Gabriel García Esquivel.

¿Y Renato?

Crecen feminicidios en Veracruz.

En medio de la desbandad priista, mejor dicho de quienes fueron más oportunistas que miembros de un partido político que les brindó de todo, hasta ahora el presidente del comité estatal del PRI, Renato Alarcón, sigue sumido en el silencio, postrado en el sillón de su oficina, esperando el relevo, así como le tocó llegar con la salida de Amadeo Flores Espinosa tras la derrota del PRI en una elección de gobernador, quien hoy a la distancia, sólo observa cómo se diluye el partido que terminó por pagar los platos rotos tras la creación de una nueva generación de jóvenes políticos que en los últimos 12 años tergiversaron los principios de su partido, buscando solo el dinero y el poder desmedido, sin importar el precio y las consecuencias ante una sociedad que hoy no sólo los aborrece, sino que los han tomado como ejemplo de los más abominable que puede resultar un político sin oficio, además de insensible.

Erick Lagos, Arturo Bermúdez, Adolfo Mota, Edgar Espinoso, Jorge Carvallo, por citar algunos nombres, se hicieron intocables, delataron todos los movimientos de su ex jefe político, por lo que hoy viven en el olvido, quizás para ellos no quede la frase del hoy gobernador Miguel Ángel Yunes Linares, "Ni perdón, Ni olvido". Porque al parecer ellos quedaron en el recuerdo, intocables, impunes y cómplices de lo que se hizo, además de no recibir castigo alguno, porque también salieron salpicados, pero sobre todo millonarios y fuero.

Todos estos priistas ya operan para el gobierno del estado, a pesar de que varios de ellos generaron las más feroces y humillantes campañas en contra del actual gobernador y toda su familia. Nunca hubo tregua para los Yunes azules, pero también, varios de esos priistas generaron amarres con tiempo. Para que, a la mitad del gobierno de Javier Duarte, se amarraran y así seguirán por un buen tiempo. Sobre todo, cuando acabe el fuero.

Los feminicidios son un problema muy grave en la entidad veracruzana, los medios de comunicación regionales y las redes sociales detallan, prácticamente a diario la problemática que se vive. Sin que hasta ahora se sepa de alguna estrategia para entender y atender la situación que viven las mujeres.

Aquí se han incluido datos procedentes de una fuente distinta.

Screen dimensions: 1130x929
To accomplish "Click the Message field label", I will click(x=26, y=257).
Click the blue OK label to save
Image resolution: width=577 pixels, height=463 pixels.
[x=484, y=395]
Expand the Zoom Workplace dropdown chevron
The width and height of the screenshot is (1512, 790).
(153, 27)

En la impunidad seguirán todos los casos reportados, además de las desapariciones forzadas. Las estadísticas de la Unidad de Género de la Universidad Veracruzana señalan que al menos 100 mujeres son asesinadas cada año, hasta antes del año 2016. Pero las asociaciones civiles indican que podría tratarse del doble de casos, además de los no reportados por temor a la represión de los grupos que se manejan al margen de la ley. La agresión en contra de las mujeres es una muy mala señal de la condición que vive la sociedad, muchos de los casos reportados, el agresor resultó ser un familiar o vecino de la comunidad, además de los citados casos en donde la agresión provino de la propia pareja. Veracruz a principio de este año apuntaba un feminicidio cada dos días, pero las cifras van en aumento. La activación de la alerta de género es un tema pendiente del gobierno con la sociedad, en especial con las mujeres.